### Dataset rows
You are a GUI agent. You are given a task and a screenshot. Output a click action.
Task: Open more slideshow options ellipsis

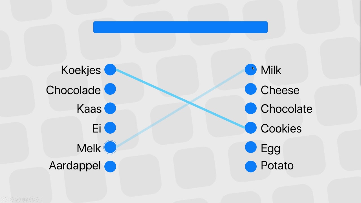coord(39,199)
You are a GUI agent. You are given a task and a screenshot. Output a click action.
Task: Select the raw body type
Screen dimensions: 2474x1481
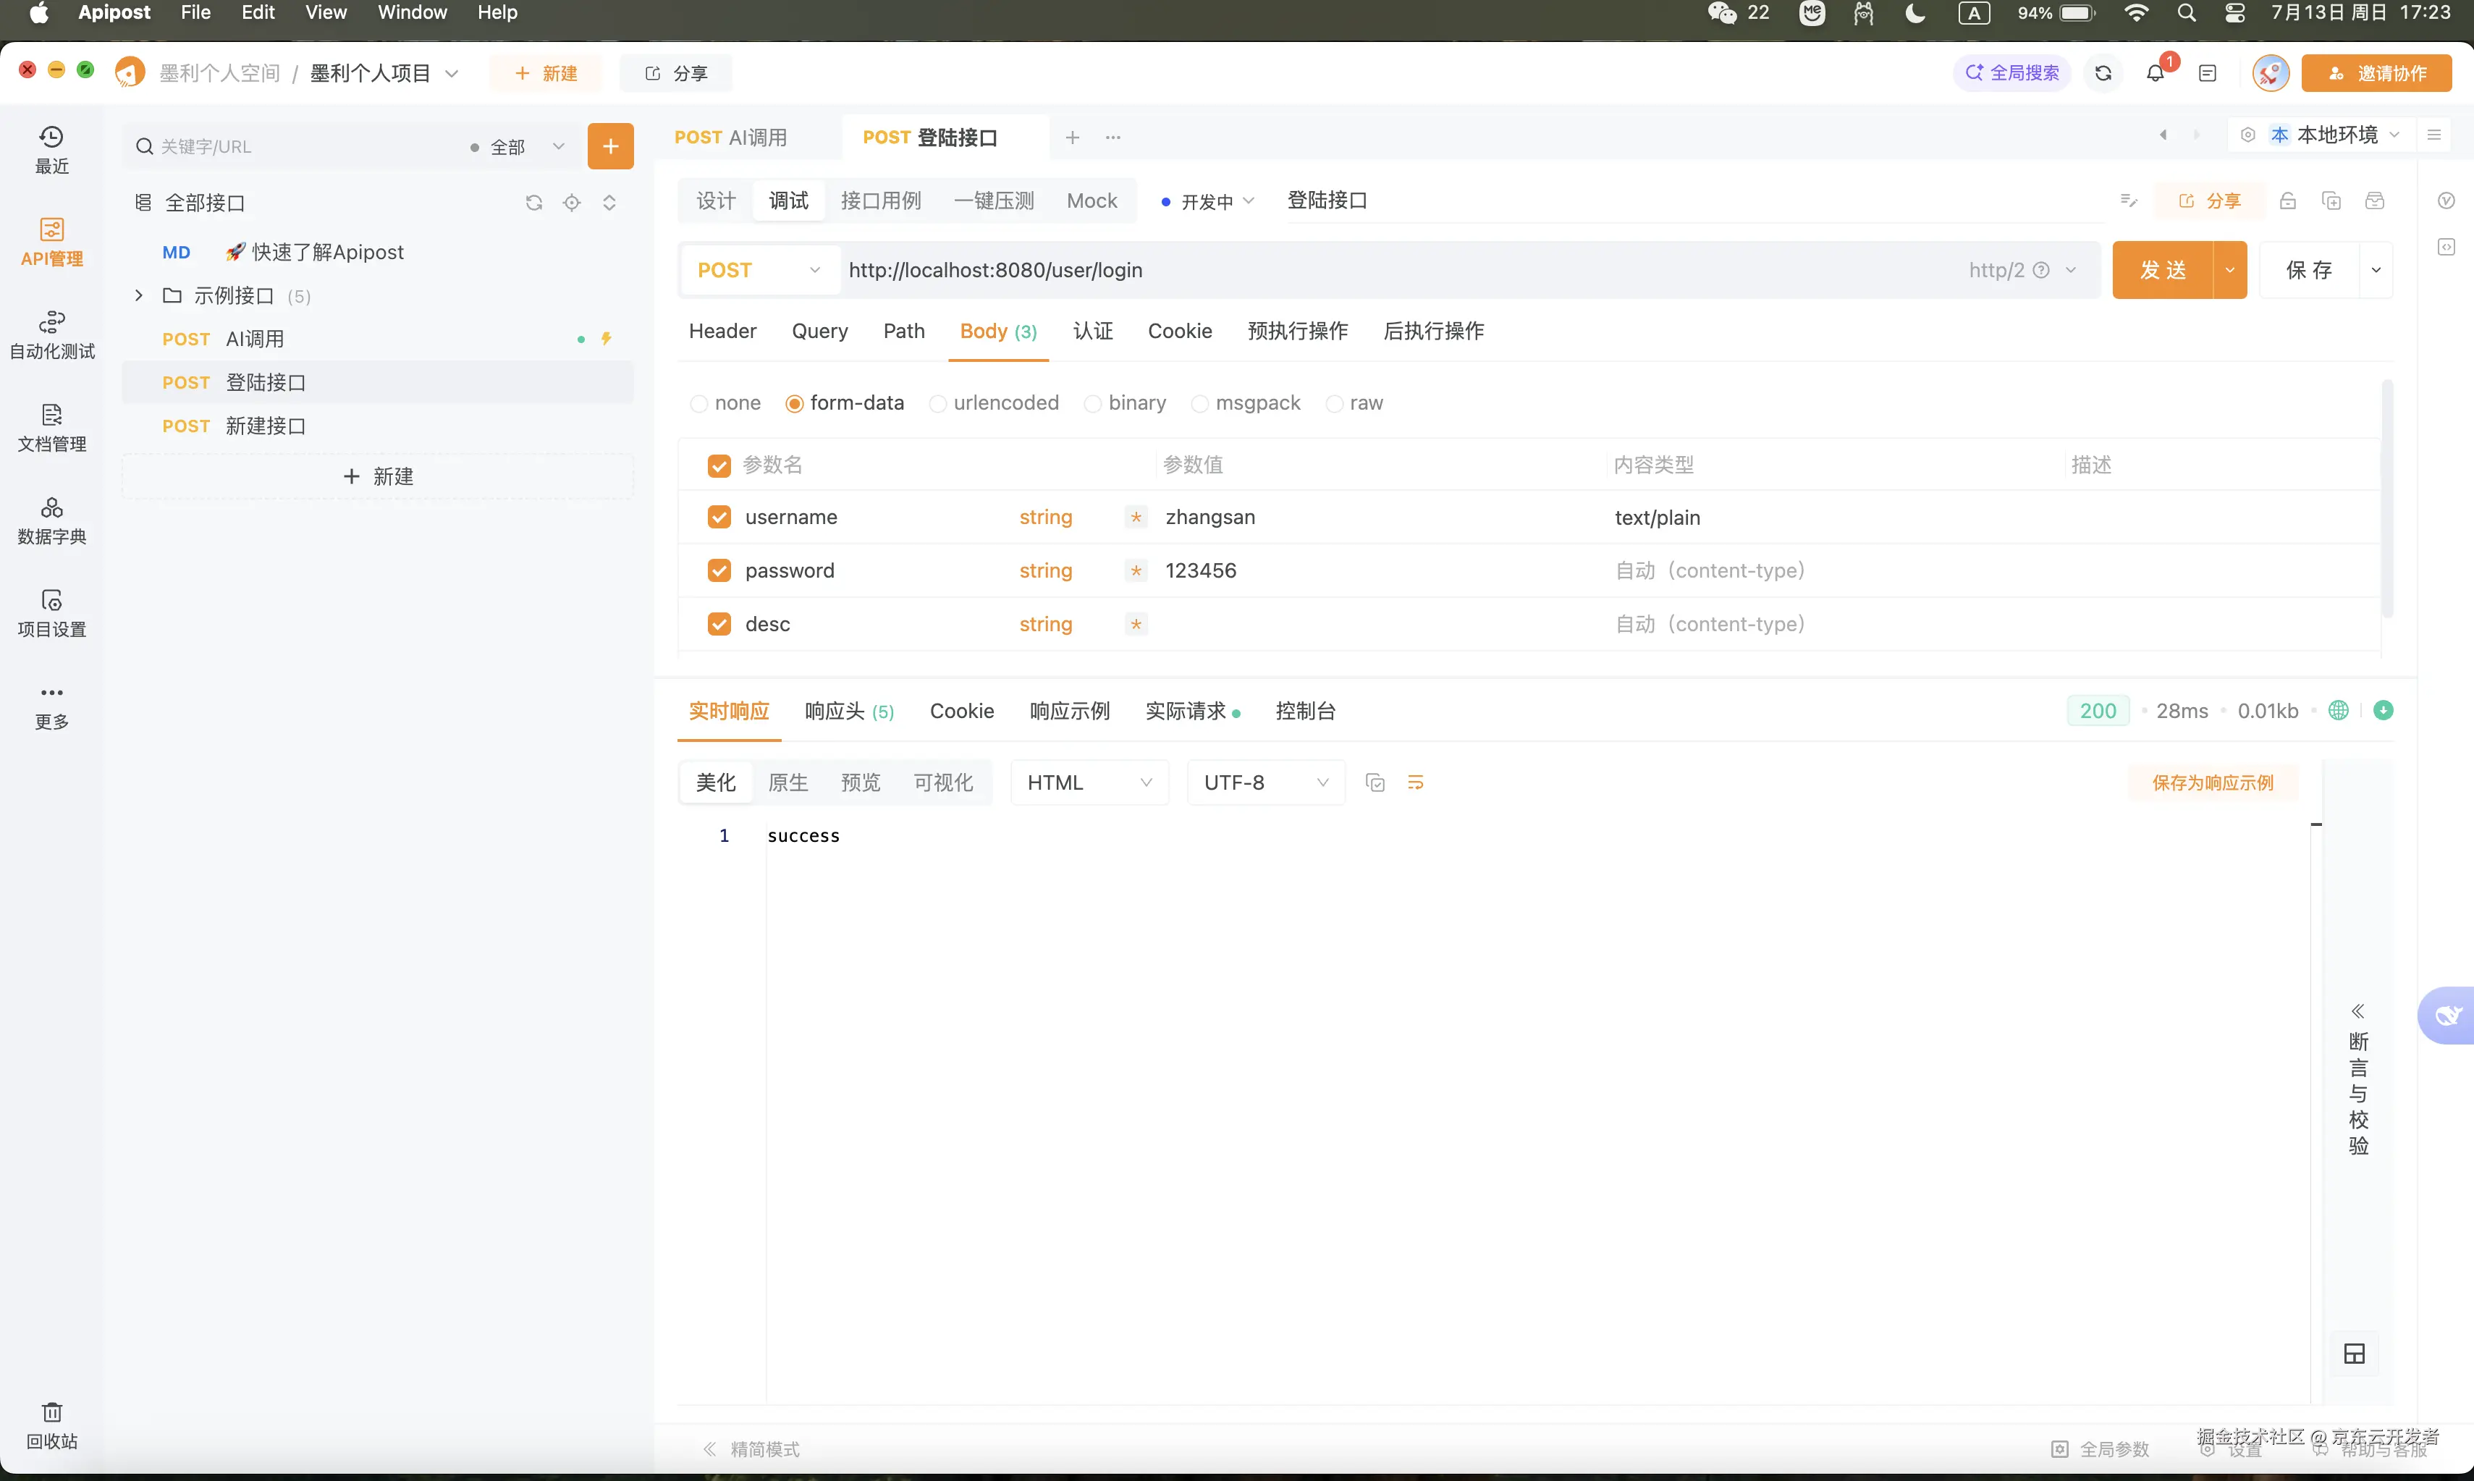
######
# [What is being asked]
Rescale these rows by writing them all out again, requests included, with each coordinate in the answers multiplied by 2.2 and rounded to the nearest whole number, halves rounded up. Omit the pictures from your answer.

# [Exercise result]
You are a GUI agent. You are given a task and a screenshot. Output a click action.
Task: Open more slideshow options ellipsis

coord(86,438)
You are a GUI agent. You are given a task and a screenshot. Output a click action.
Task: Select the raw body type
Screen dimensions: 2474x1481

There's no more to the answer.